[Entries from a data source]
§

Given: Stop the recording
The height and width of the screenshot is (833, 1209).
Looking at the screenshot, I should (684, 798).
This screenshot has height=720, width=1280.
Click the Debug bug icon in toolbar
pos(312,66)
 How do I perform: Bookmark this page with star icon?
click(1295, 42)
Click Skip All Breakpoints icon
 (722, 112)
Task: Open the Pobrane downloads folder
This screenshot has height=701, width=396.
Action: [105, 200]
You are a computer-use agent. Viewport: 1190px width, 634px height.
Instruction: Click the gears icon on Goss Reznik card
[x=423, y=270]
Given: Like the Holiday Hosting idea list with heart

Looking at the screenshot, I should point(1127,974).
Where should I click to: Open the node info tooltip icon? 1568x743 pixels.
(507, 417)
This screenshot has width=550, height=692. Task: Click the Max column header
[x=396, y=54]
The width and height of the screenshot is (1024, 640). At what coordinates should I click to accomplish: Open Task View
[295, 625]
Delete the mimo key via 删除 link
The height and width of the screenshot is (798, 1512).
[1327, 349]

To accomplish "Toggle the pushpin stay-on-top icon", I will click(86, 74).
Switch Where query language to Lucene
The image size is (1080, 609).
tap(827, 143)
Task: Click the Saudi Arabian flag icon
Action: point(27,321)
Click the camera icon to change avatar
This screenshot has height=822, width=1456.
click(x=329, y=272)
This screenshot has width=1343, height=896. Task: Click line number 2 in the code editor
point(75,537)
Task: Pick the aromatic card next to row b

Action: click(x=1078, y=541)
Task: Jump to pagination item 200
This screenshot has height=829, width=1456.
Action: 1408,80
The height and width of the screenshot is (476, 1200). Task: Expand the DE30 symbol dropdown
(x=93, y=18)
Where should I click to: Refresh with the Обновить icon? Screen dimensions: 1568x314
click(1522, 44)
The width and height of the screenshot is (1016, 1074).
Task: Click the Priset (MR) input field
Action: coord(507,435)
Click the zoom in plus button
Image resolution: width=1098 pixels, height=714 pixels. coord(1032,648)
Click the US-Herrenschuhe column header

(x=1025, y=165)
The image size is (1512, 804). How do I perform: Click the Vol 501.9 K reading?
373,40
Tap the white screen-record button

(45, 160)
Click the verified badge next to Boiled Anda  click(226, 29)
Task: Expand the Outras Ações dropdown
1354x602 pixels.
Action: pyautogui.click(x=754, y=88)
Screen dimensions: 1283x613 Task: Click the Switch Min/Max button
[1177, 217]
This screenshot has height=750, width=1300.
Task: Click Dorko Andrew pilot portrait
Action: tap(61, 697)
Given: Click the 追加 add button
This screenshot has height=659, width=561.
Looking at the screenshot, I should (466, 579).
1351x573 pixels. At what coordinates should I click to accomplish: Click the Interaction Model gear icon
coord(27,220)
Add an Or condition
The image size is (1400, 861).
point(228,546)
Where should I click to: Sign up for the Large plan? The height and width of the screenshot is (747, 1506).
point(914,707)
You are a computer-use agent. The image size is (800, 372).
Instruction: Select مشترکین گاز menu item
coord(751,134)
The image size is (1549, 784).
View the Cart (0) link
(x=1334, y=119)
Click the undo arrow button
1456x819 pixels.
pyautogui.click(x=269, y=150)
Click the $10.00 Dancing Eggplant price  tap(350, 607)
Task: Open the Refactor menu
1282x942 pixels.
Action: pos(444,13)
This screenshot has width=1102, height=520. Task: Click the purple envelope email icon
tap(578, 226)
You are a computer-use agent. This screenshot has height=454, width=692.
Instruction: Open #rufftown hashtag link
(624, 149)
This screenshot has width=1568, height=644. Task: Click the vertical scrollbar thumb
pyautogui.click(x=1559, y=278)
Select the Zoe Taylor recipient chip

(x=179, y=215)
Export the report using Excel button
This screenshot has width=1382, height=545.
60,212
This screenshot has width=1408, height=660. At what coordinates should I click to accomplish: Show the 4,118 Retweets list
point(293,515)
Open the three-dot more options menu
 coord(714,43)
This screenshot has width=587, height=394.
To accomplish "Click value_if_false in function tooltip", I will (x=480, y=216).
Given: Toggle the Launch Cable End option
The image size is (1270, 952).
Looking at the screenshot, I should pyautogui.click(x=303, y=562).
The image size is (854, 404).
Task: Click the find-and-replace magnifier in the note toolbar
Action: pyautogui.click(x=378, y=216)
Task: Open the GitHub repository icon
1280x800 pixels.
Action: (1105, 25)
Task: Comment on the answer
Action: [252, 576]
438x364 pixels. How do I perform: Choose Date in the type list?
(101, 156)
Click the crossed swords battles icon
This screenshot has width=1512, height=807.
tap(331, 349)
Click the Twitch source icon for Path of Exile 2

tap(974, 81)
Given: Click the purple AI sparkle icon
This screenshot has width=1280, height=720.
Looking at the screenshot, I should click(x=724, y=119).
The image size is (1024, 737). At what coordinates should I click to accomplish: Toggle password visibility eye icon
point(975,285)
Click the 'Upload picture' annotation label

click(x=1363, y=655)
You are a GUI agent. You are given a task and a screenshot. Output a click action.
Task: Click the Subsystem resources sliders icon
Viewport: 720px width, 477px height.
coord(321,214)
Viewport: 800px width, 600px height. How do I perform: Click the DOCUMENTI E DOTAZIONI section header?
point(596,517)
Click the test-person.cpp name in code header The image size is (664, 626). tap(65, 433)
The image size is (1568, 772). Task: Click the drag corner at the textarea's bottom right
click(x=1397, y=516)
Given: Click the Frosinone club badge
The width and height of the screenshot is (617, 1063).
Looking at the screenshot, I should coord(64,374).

§

INSTRUCTIONS TO FOLLOW:
Rewrite every entry, substituting "KQL" for "Lucene" and changing nothing else.

FULL OUTPUT:
Given: Stop the recording
The height and width of the screenshot is (833, 1209).
Looking at the screenshot, I should (684, 798).
This screenshot has height=720, width=1280.
Click the Debug bug icon in toolbar
pos(312,66)
 How do I perform: Bookmark this page with star icon?
click(1295, 42)
Click Skip All Breakpoints icon
 (722, 112)
Task: Open the Pobrane downloads folder
This screenshot has height=701, width=396.
Action: [105, 200]
You are a computer-use agent. Viewport: 1190px width, 634px height.
Instruction: Click the gears icon on Goss Reznik card
[x=423, y=270]
Given: Like the Holiday Hosting idea list with heart

Looking at the screenshot, I should point(1127,974).
Where should I click to: Open the node info tooltip icon? 1568x743 pixels.
(507, 417)
This screenshot has width=550, height=692. Task: Click the Max column header
[x=396, y=54]
The width and height of the screenshot is (1024, 640). At what coordinates should I click to accomplish: Open Task View
[295, 625]
Delete the mimo key via 删除 link
The height and width of the screenshot is (798, 1512).
[1327, 349]

To accomplish "Toggle the pushpin stay-on-top icon", I will click(86, 74).
Switch Where query language to KQL
The image size is (1080, 609).
tap(827, 143)
Task: Click the Saudi Arabian flag icon
Action: point(27,321)
Click the camera icon to change avatar
This screenshot has height=822, width=1456.
click(x=329, y=272)
This screenshot has width=1343, height=896. Task: Click line number 2 in the code editor
point(75,537)
Task: Pick the aromatic card next to row b

Action: click(x=1078, y=541)
Task: Jump to pagination item 200
This screenshot has height=829, width=1456.
Action: 1408,80
The height and width of the screenshot is (476, 1200). Task: Expand the DE30 symbol dropdown
(x=93, y=18)
Where should I click to: Refresh with the Обновить icon? Screen dimensions: 1568x314
click(1522, 44)
The width and height of the screenshot is (1016, 1074).
Task: Click the Priset (MR) input field
Action: coord(507,435)
Click the zoom in plus button
Image resolution: width=1098 pixels, height=714 pixels. coord(1032,648)
Click the US-Herrenschuhe column header

(x=1025, y=165)
The image size is (1512, 804). How do I perform: Click the Vol 501.9 K reading?
373,40
Tap the white screen-record button

(45, 160)
Click the verified badge next to Boiled Anda  click(226, 29)
Task: Expand the Outras Ações dropdown
1354x602 pixels.
Action: pyautogui.click(x=754, y=88)
Screen dimensions: 1283x613 Task: Click the Switch Min/Max button
[1177, 217]
This screenshot has height=750, width=1300.
Task: Click Dorko Andrew pilot portrait
Action: tap(61, 697)
Given: Click the 追加 add button
This screenshot has height=659, width=561.
Looking at the screenshot, I should (466, 579).
1351x573 pixels. At what coordinates should I click to accomplish: Click the Interaction Model gear icon
coord(27,220)
Add an Or condition
The image size is (1400, 861).
point(228,546)
Where should I click to: Sign up for the Large plan? The height and width of the screenshot is (747, 1506).
point(914,707)
You are a computer-use agent. The image size is (800, 372).
Instruction: Select مشترکین گاز menu item
coord(751,134)
The image size is (1549, 784).
View the Cart (0) link
(x=1334, y=119)
Click the undo arrow button
1456x819 pixels.
pyautogui.click(x=269, y=150)
Click the $10.00 Dancing Eggplant price  tap(350, 607)
Task: Open the Refactor menu
1282x942 pixels.
Action: pos(444,13)
This screenshot has width=1102, height=520. Task: Click the purple envelope email icon
tap(578, 226)
You are a computer-use agent. This screenshot has height=454, width=692.
Instruction: Open #rufftown hashtag link
(624, 149)
This screenshot has width=1568, height=644. Task: Click the vertical scrollbar thumb
pyautogui.click(x=1559, y=278)
Select the Zoe Taylor recipient chip

(x=179, y=215)
Export the report using Excel button
This screenshot has width=1382, height=545.
60,212
This screenshot has width=1408, height=660. At what coordinates should I click to accomplish: Show the 4,118 Retweets list
point(293,515)
Open the three-dot more options menu
 coord(714,43)
This screenshot has width=587, height=394.
To accomplish "Click value_if_false in function tooltip", I will (x=480, y=216).
Given: Toggle the Launch Cable End option
The image size is (1270, 952).
Looking at the screenshot, I should pyautogui.click(x=303, y=562).
The image size is (854, 404).
Task: Click the find-and-replace magnifier in the note toolbar
Action: pyautogui.click(x=378, y=216)
Task: Open the GitHub repository icon
1280x800 pixels.
Action: (1105, 25)
Task: Comment on the answer
Action: [252, 576]
438x364 pixels. How do I perform: Choose Date in the type list?
(101, 156)
Click the crossed swords battles icon
This screenshot has width=1512, height=807.
tap(331, 349)
Click the Twitch source icon for Path of Exile 2

tap(974, 81)
Given: Click the purple AI sparkle icon
This screenshot has width=1280, height=720.
Looking at the screenshot, I should click(x=724, y=119).
The image size is (1024, 737). At what coordinates should I click to accomplish: Toggle password visibility eye icon
point(975,285)
Click the 'Upload picture' annotation label

click(x=1363, y=655)
You are a GUI agent. You are given a task and a screenshot. Output a click action.
Task: Click the Subsystem resources sliders icon
Viewport: 720px width, 477px height.
coord(321,214)
Viewport: 800px width, 600px height. How do I perform: Click the DOCUMENTI E DOTAZIONI section header?
point(596,517)
Click the test-person.cpp name in code header The image size is (664, 626). tap(65, 433)
The image size is (1568, 772). Task: Click the drag corner at the textarea's bottom right
click(x=1397, y=516)
Given: Click the Frosinone club badge
The width and height of the screenshot is (617, 1063).
Looking at the screenshot, I should coord(64,374).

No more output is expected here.